- Born: 1942 Tottori, Japan
- Died: 2007 (aged 64–65) Kyoto, Japan
- Known for: Japanese calligraphy

= Shingai Tanaka =

Japanese calligrapher (1942–2007)

Shingai Tanaka (born 1942 in Tottori, Japan – 6 October 2007 in Kyoto) was a Japanese calligrapher who studied under Master Goshin Yasui, becoming one of the country's best shodō artists. He is the author of the book Sho, Le calligraphes de kyoto, ed. Cénton, 2008 (ISBN 2-915384-06-1).

In the 1980s Tanaka founded the Kyoto Calligraphers Association (Kyoto shodō Renmei) to promote Japanese calligraphy (書道, shodō). He was president of Sho International, president of the Kyoto Artists Calligraphy Association, and special professor at Kyoto Saga University of Arts.

From 1987 he lived between France and Japan, teaching shodō to students and artists in Lyon (France), Milan (Italy) and Kyoto.

From 1998 until his death, he gave lectures at the Japanese Center in Lyon (53, rue de Montesquieu 69007) and in Switzerland, Italy, Netherlands, Germany and Belgium.

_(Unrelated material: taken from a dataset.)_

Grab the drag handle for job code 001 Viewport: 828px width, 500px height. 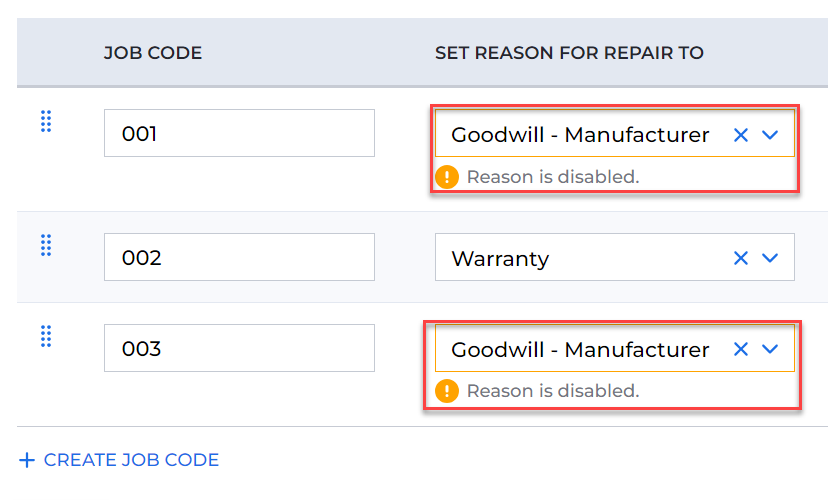(x=46, y=121)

In 1998 he was invited by Radio France to do a special concert in the music festival "98 Presence". In this experimental concert, Tanaka improvised 24 works live on stage, responding to the images and inspirations of the music played by pianist Thierry Ravassard and composed by twenty French composers such as Gilbert Amy and Pascal Dusapant. Each composer chose one haiku from the 24 poems of the four seasons, and composed according to the image of the poem. This concert gained a good reputation, and three concerts were performed again at the National Supreme Academy of Music in Lyon. Muzzik European Channel decided to make a film of this music project for world-wide release, and beginning production from 2001 to 2002 through four seasons in Japan.

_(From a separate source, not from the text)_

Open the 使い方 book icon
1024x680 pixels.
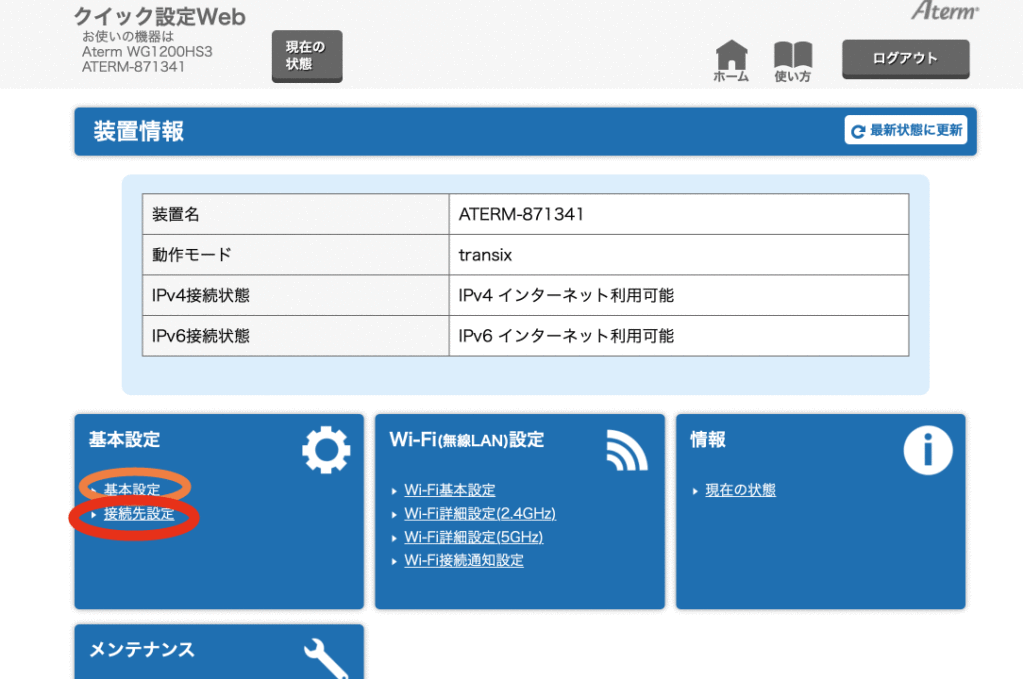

In Paris Tanaka collaborated with the musician of crystal sound, Michel Deneuve. He also made some other experimental performances with music, called "music and the art of the moment" in the Netherlands. He also performed at St. Jean Cathedral in Lyon in December 2000. A concert also took place in October 2001 with two Japanese musicians of the traditional Yokobue (bamboo flute).

Tanaka exhibited worldwide and in 2005 he received Kyoto's Art and Culture Award.

About his life and work he wrote:

For me, to create an art work of shodō is to prove that I am worth living and that I can find my identity. I want to show, through my works, all that I feel and think about life and nature. The motif, namely the character by which I intend to express something, has an inevitable meaning for me in creating a work.